Gleeson told Motherboard that Judith Butler has also emailed the Guardian about its decision to remove that section of the interview, but has not heard back.
Gleeson said she last heard from the Guardian last night, and that her editor said “there’s not much I can do” because a decision has already been made.
“I have not encountered anything like this,” Gleeson said of the Guardian’s decision. “A few people I’ve spoken to, including at the Guardian US, said this is unprecedented.”
Maybe someone at the Guardian realizes that feminist women are not fascists? Just a thought.
Gleeson is nothing if not generous here.
“I’m not uncompromising here, I informed your editors that my question was flexible, but Judith’s answer was essential,” Gleeson said in an email to John Mulholland, editor of the Guardian US. “To me it seems perfectly clear that the ‘gender critics’ should not be beyond criticism, any more than the rest of the ‘anti-gender’ movement. And no discussion of the topic today can ignore them.”
Beyond criticism is one thing and calling people fascists is another.
“I’m loath to make an appeal to our identities at this point, but it seems a fine state of affairs when an intersex woman interviewing one of the few non-binary philosophy professors in the world is decried online as ‘misogyny,’” Gleeson said. “One last question for the editorial teams at The Guardian: why should ‘Gender Critics’ be beyond criticism?”
How does Gleeson know how few “non-binary philosophy professors” there are? Maybe there are billions!
All this while the planet is on fire. It’s so stupid.
Remind me again — how many gender critical writers and reporters and filmmakers and professors and artists and lecturers have suddenly been censored, fired, canceled, and otherwise stifled just for doing what they’ve always done, what people in their profession always do, but somehow transgender issues are totally different than anything else?
Here are some questions that might be asked of both Butler and Gleeson:
Why are some trans activists so quick to equate critiques of gender with far-right ideologies, even when those critiques are coming from left-wing women? Can we expect more of this conflation in the future?
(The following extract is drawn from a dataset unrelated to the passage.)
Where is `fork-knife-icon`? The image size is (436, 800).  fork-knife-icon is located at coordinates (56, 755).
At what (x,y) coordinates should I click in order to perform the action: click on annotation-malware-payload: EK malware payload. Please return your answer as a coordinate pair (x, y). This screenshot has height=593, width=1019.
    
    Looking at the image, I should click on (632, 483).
Why are some trans activists unwilling or unable to see the threat that exploitation by bad actors of self-ID will have on the health and safety of girls and women?
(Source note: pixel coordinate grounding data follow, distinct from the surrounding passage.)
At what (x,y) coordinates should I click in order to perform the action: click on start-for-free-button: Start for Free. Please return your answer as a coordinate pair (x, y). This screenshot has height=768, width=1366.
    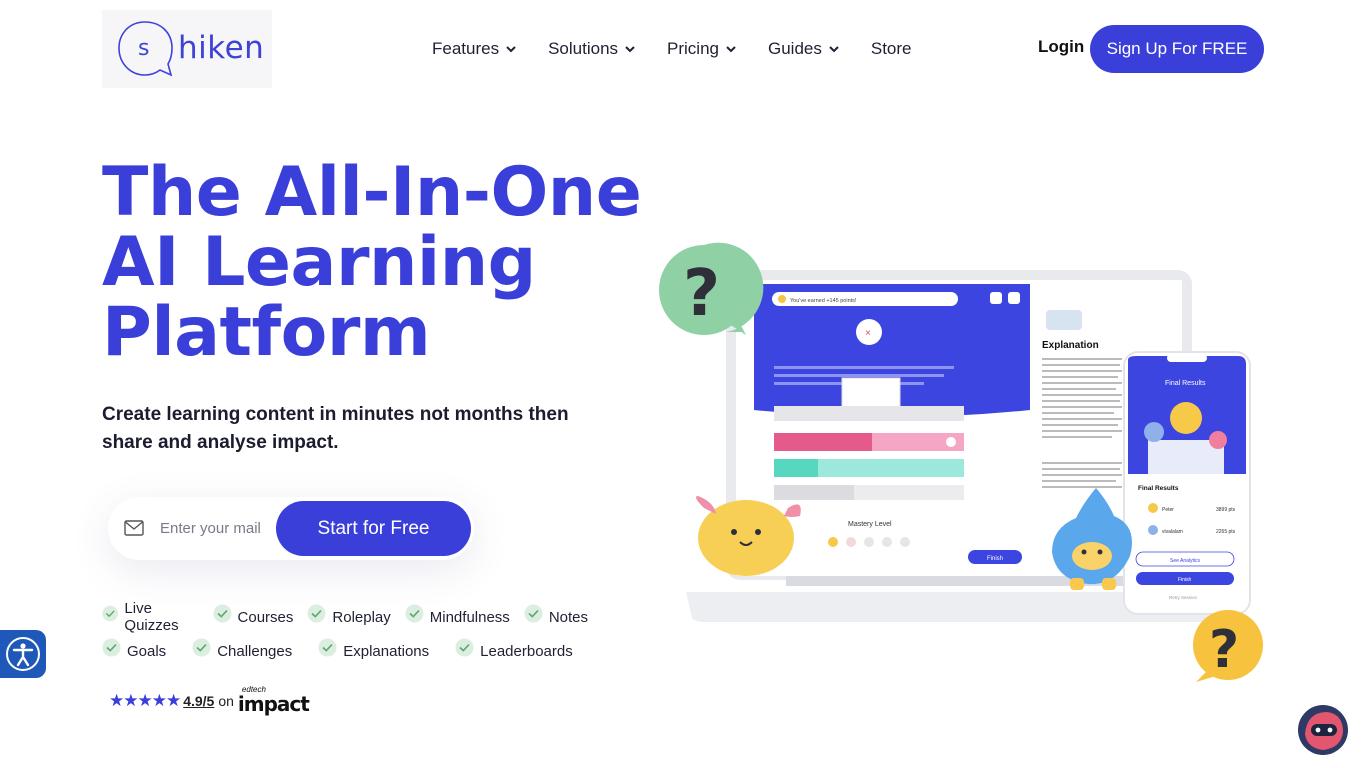
    Looking at the image, I should click on (374, 528).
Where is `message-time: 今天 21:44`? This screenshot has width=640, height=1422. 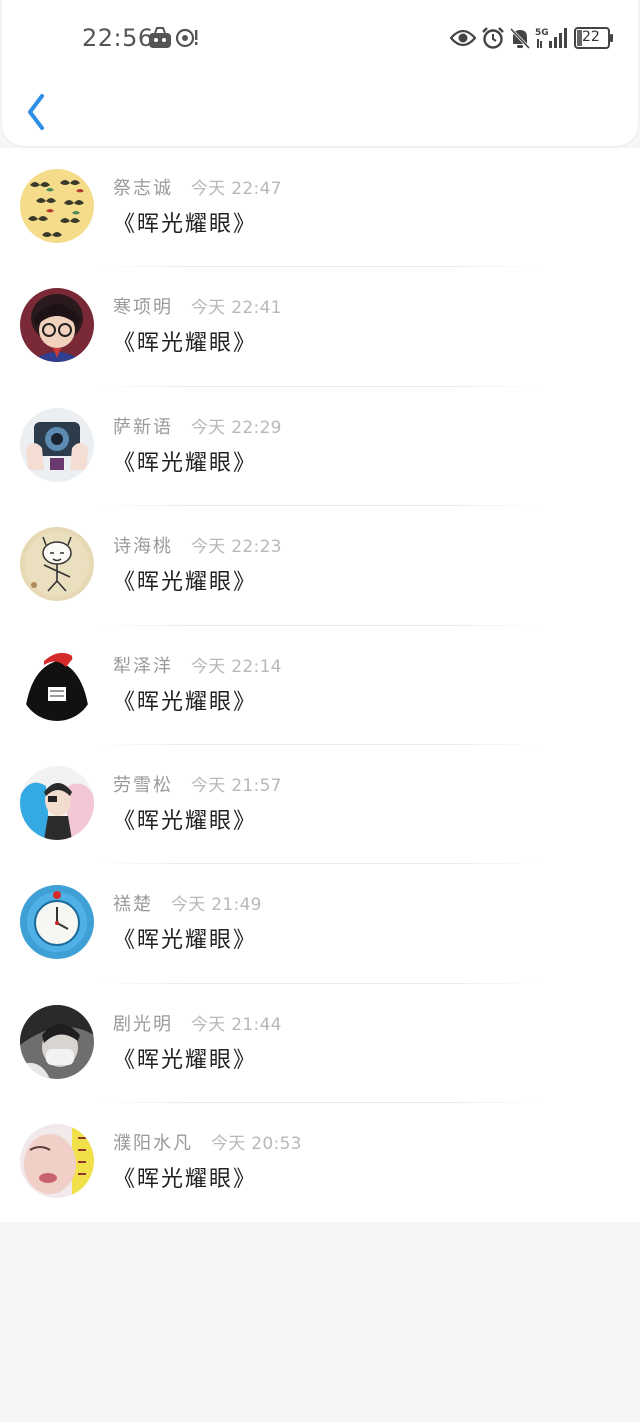
message-time: 今天 21:44 is located at coordinates (236, 1024).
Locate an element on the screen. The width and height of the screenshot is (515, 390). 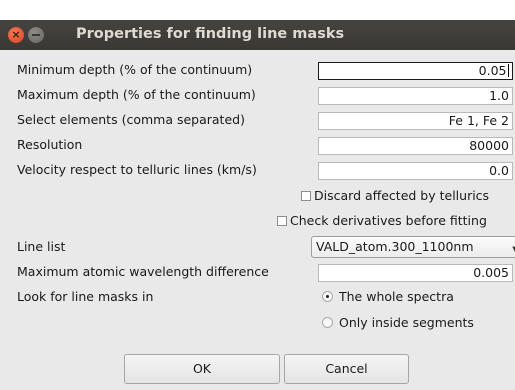
line-list-select: VALD_atom.300_1100nm ▼ is located at coordinates (413, 247).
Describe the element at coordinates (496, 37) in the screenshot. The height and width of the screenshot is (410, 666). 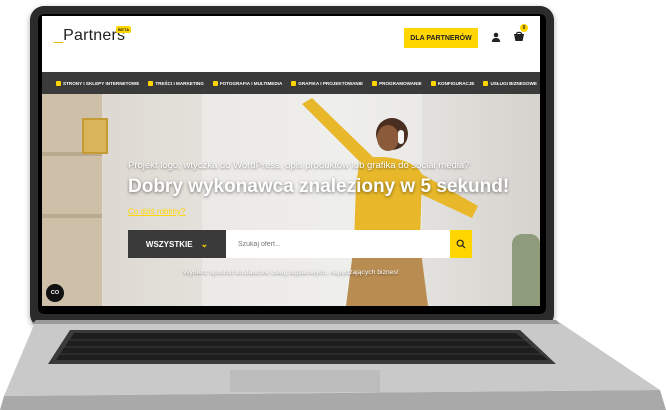
I see `user-icon` at that location.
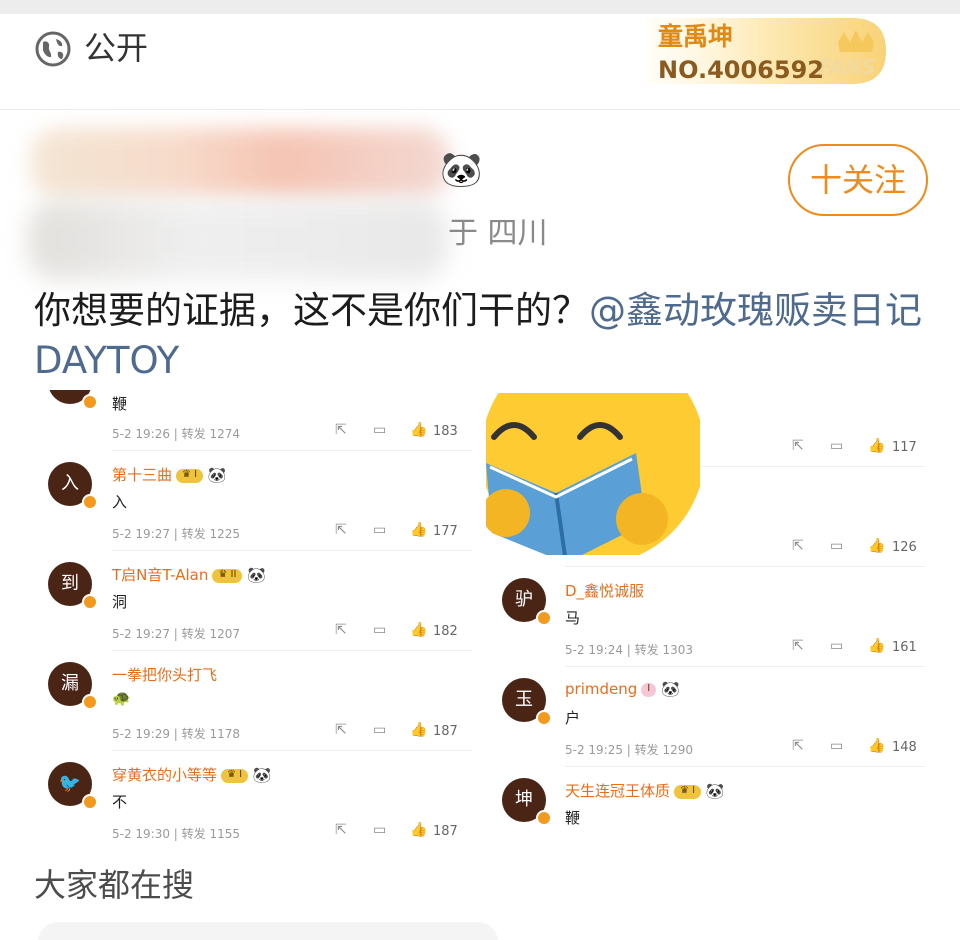 The width and height of the screenshot is (960, 940). What do you see at coordinates (268, 931) in the screenshot?
I see `trending-search-item` at bounding box center [268, 931].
Here’s a couple for Gleeson specifically:
Why should you be beyond criticism simply because you are an intersex woman?
Can you tell the difference between inflammatory, defaming smears and “criticism”?
What about the criticisms of the piece levelled by those who have read it and disagree with it? Are they all from “habitual bigots”?
@YNNB:
These are people who say that “refusing to accept someone’s gender identity” — ie disagreeing with Gender Identity doctrine — is a form of “phobia” and indicative of exaggerated fear, disgust, and hatred. So no, they probably can’t tell the difference between inflammatory smears and criticism, because they can’t tell the difference between criticism and inflammatory smears.
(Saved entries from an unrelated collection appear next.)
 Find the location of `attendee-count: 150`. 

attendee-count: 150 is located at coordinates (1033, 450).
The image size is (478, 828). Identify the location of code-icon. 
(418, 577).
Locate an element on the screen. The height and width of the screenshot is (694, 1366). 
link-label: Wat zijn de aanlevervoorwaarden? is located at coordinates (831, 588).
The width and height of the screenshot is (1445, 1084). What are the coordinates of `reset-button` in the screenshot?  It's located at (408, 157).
My god, that observation was so funny that I had to physically stand up and go laugh across on the other side of the room. Now my mind boggles with similar constructions.
I’d argue (admittedly with no evidence) that at least half the so-called “philosophers” in Europe and the United States are non-binary at this point and that (as an aside) there are far more transwomen journalists than is representative of the general population (mostly younger AGP). As Ibram X. Kendi says, different outcomes are indicative of a broken system so clearly philosophy and journalism are broken systems.
And once again, notice the double standard. To illustrate the fallacy of false balance and both-siderism, I have often used the metaphor of a soccer match where one team scores 10 goals and the other scores 0, and the referee decides to call it a draw. In this metaphor the Guardian is more like the referee that declares the latter team the winner, while Gleeson is like a player for the latter team complaining that the referee still isn’t sufficiently biased in her team’s favor.
One, non-binary is a worthless designation; two, and much more important, your interview was called misogynistic because of its content, not because of the anatomical features or claimed identities. Fucking numpty.